Example: www.jiyukan.de or www.aikido-karlsruhe.de. Same site, seconod is forwarded to first. When you google "Aikido Karlsruhe" the site did not show up on the first page of search results for ages. Until an expert figured how to optimize it.
The anoying thing is:
a) the other search results never had anything to do with "priacticing Aikido in the town Karlsruhe" nor did they have anything to do with martial arts or Karlsruhe but where jsut random search results.
b) If you don't change the content of the page every few weeks it drops from the first page of search results? Why? The teachers are fix, the training times are fix, every information on that page does not change. But we are artificially forced to change it, or people googling for it won't find it.
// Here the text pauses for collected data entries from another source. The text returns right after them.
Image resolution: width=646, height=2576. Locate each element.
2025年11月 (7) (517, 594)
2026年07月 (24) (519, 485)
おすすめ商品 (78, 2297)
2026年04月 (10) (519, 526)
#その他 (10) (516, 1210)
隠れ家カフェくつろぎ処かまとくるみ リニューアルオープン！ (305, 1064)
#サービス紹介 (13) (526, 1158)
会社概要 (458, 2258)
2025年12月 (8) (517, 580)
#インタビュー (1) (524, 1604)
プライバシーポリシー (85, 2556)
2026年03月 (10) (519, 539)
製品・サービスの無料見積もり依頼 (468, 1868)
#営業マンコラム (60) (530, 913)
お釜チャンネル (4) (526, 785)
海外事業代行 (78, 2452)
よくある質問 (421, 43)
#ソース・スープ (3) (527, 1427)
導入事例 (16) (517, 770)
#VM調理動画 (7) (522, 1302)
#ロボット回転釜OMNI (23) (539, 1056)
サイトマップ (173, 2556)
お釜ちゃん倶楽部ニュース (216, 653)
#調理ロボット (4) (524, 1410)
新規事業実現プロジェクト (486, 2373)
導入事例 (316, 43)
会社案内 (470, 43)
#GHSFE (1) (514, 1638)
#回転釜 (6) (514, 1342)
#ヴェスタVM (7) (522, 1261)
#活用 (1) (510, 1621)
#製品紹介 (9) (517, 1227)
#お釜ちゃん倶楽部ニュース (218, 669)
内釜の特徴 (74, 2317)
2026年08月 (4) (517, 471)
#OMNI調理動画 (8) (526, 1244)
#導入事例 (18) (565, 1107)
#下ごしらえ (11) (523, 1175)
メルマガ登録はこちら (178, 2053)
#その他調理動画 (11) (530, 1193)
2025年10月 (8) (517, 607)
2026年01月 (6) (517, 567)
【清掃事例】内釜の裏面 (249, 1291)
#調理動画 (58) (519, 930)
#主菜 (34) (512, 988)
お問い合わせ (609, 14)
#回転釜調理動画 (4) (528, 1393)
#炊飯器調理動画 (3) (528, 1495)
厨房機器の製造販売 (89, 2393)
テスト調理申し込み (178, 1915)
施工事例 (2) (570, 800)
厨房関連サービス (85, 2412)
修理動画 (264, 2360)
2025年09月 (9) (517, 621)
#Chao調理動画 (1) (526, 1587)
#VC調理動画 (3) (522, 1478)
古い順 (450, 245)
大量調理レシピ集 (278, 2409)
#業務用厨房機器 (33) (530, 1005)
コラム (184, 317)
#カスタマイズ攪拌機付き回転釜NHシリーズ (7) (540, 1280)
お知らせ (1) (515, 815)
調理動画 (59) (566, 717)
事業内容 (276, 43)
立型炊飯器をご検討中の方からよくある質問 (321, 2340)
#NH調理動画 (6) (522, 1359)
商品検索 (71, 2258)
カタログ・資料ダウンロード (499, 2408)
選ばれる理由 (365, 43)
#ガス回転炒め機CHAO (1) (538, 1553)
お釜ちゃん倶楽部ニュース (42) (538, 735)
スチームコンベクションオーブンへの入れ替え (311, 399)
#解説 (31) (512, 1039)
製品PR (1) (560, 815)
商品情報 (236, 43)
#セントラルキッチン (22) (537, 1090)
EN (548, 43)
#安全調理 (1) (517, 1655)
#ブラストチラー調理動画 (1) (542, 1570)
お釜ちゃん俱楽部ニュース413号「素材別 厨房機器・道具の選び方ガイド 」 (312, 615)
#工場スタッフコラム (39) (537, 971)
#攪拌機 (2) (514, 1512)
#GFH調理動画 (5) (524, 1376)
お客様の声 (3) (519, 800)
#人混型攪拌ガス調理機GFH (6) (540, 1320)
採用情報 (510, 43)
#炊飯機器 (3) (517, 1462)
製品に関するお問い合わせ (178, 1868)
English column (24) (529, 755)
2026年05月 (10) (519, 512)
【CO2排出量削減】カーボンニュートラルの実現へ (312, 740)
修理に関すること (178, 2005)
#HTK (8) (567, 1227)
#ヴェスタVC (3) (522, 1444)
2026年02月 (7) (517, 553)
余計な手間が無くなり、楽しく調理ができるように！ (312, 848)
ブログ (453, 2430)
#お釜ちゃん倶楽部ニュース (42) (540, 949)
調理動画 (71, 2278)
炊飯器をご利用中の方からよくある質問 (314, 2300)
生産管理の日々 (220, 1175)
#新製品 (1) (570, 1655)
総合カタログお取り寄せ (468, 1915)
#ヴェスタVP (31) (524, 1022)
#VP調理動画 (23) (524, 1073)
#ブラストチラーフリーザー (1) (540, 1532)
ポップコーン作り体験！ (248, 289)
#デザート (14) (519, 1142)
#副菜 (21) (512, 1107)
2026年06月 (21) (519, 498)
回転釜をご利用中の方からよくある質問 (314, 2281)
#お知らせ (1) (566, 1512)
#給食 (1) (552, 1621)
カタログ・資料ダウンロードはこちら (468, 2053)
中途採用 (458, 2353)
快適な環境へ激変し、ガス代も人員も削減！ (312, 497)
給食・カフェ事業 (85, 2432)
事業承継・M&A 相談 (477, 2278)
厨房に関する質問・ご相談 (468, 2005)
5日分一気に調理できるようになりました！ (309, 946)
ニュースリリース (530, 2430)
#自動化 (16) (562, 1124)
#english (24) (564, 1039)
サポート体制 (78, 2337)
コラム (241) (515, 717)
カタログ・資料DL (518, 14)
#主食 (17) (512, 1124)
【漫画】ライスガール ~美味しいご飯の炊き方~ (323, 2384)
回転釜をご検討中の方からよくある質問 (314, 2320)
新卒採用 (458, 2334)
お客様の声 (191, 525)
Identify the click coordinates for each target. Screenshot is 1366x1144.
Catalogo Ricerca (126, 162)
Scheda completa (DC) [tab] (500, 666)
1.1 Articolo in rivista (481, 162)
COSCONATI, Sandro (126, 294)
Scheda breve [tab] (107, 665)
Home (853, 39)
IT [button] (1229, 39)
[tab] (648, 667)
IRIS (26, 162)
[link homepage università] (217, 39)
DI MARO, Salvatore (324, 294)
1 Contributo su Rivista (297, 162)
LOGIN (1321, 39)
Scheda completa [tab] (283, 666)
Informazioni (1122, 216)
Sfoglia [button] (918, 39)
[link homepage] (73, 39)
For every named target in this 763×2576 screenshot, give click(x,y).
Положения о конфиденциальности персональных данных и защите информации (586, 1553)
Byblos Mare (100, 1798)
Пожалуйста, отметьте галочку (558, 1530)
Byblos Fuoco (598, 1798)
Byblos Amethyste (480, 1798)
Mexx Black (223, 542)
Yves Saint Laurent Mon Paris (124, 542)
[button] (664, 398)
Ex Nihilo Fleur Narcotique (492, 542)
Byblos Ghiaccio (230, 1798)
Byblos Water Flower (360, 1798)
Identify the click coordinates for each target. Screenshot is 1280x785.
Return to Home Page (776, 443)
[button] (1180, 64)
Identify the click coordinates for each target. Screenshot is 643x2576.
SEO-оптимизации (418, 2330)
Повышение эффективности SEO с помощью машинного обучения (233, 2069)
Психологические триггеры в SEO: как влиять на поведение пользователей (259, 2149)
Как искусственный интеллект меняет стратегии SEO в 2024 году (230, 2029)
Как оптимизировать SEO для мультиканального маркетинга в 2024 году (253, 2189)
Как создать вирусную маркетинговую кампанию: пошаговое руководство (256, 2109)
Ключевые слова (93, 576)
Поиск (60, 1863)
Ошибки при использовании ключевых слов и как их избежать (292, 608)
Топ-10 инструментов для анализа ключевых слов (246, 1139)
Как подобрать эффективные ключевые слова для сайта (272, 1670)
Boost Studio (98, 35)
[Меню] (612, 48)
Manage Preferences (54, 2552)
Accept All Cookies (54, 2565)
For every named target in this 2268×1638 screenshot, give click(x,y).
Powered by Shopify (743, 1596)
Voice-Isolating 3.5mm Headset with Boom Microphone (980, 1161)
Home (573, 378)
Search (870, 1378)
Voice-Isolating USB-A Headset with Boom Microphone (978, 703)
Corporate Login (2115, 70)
This fucking site is about one of the 5 only Aikido dojos in the town Karlsruhe and around. As long as no other side has both terms "Aikido" and "Karlsruhe" close together in their content they should not show up at all.
Anyway, as long as ranking gets more and more complex there is a business in boosting/manipulating rankings.
angel'o'sphere
Cost free eBook I read (by iBook/Kobo/Amazon/ObookO/Gutenberg etc.): "The Green Odyssey" by Philip Jose Farmer.
An unoptimized site is the equivalent of Spanglish. Yes, it's written in a way the audience can understand, but it isn't written with proper Spanish grammar. So, going through a site and making all the verbs and nouns agree and removing all of the slang is really all optimization is:
-make it valid HTML
-add your metatags
-link to other valid sources of similar data
-get them to link to you
-add yourself to http://dmoz.org/
While, yes, I admit that the skill is in getting the site to be standards compliant while not breaking the design, and in knowing how to write the best metatags, anyone offering anything more than that might as well be selling the Brooklyn Bridge.